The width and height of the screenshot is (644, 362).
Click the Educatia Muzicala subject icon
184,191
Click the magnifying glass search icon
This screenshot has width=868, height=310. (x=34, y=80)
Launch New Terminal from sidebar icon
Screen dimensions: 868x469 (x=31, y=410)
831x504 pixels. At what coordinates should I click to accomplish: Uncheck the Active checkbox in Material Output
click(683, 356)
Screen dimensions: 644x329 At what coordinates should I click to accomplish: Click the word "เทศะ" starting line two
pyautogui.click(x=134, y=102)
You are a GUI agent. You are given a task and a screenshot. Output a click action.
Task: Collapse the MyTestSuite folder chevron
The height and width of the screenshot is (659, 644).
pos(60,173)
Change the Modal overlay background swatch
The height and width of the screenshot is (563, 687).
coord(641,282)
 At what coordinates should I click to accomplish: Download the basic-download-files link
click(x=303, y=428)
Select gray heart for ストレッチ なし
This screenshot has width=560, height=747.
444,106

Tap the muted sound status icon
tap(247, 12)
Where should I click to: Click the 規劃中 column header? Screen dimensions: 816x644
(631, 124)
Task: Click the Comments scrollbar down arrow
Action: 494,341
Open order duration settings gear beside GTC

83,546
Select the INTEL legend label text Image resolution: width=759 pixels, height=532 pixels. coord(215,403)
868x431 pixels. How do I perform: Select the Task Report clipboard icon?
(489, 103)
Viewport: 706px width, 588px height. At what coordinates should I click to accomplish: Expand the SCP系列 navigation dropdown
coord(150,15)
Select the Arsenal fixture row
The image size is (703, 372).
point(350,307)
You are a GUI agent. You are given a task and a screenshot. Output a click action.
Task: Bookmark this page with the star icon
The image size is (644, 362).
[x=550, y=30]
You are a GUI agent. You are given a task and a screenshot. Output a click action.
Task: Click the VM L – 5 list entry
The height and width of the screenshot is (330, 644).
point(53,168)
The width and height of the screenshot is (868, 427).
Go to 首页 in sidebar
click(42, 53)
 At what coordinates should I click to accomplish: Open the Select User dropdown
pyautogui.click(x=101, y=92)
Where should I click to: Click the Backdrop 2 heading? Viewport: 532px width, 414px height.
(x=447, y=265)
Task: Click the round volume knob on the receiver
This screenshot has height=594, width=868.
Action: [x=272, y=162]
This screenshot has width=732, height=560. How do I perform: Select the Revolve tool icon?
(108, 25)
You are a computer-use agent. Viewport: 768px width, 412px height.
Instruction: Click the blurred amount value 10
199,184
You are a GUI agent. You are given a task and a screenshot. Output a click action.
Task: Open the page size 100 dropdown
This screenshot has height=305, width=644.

+===+

TASK
Retype the data precisely.

EXERCISE SOLUTION
The width and height of the screenshot is (644, 362).
Click the Educatia Muzicala subject icon
184,191
Click the magnifying glass search icon
This screenshot has width=868, height=310. (x=34, y=80)
Launch New Terminal from sidebar icon
Screen dimensions: 868x469 (x=31, y=410)
831x504 pixels. At what coordinates should I click to accomplish: Uncheck the Active checkbox in Material Output
click(683, 356)
Screen dimensions: 644x329 At what coordinates should I click to accomplish: Click the word "เทศะ" starting line two
pyautogui.click(x=134, y=102)
You are a GUI agent. You are given a task and a screenshot. Output a click action.
Task: Collapse the MyTestSuite folder chevron
The height and width of the screenshot is (659, 644).
pos(60,173)
Change the Modal overlay background swatch
The height and width of the screenshot is (563, 687).
coord(641,282)
 At what coordinates should I click to accomplish: Download the basic-download-files link
click(x=303, y=428)
Select gray heart for ストレッチ なし
This screenshot has width=560, height=747.
444,106

Tap the muted sound status icon
tap(247, 12)
Where should I click to: Click the 規劃中 column header? Screen dimensions: 816x644
(631, 124)
Task: Click the Comments scrollbar down arrow
Action: 494,341
Open order duration settings gear beside GTC

83,546
Select the INTEL legend label text Image resolution: width=759 pixels, height=532 pixels. coord(215,403)
868x431 pixels. How do I perform: Select the Task Report clipboard icon?
(489, 103)
Viewport: 706px width, 588px height. At what coordinates should I click to accomplish: Expand the SCP系列 navigation dropdown
coord(150,15)
Select the Arsenal fixture row
The image size is (703, 372).
point(350,307)
You are a GUI agent. You are given a task and a screenshot. Output a click action.
Task: Bookmark this page with the star icon
The image size is (644, 362).
[x=550, y=30]
You are a GUI agent. You are given a task and a screenshot. Output a click action.
Task: Click the VM L – 5 list entry
The height and width of the screenshot is (330, 644).
point(53,168)
The width and height of the screenshot is (868, 427).
Go to 首页 in sidebar
click(42, 53)
 At what coordinates should I click to accomplish: Open the Select User dropdown
pyautogui.click(x=101, y=92)
Where should I click to: Click the Backdrop 2 heading? Viewport: 532px width, 414px height.
(x=447, y=265)
Task: Click the round volume knob on the receiver
This screenshot has height=594, width=868.
Action: [x=272, y=162]
This screenshot has width=732, height=560. How do I perform: Select the Revolve tool icon?
(108, 25)
You are a computer-use agent. Viewport: 768px width, 412px height.
Instruction: Click the blurred amount value 10
199,184
You are a GUI agent. You are given a task and a screenshot. Output a click action.
Task: Open the page size 100 dropdown
This screenshot has height=305, width=644.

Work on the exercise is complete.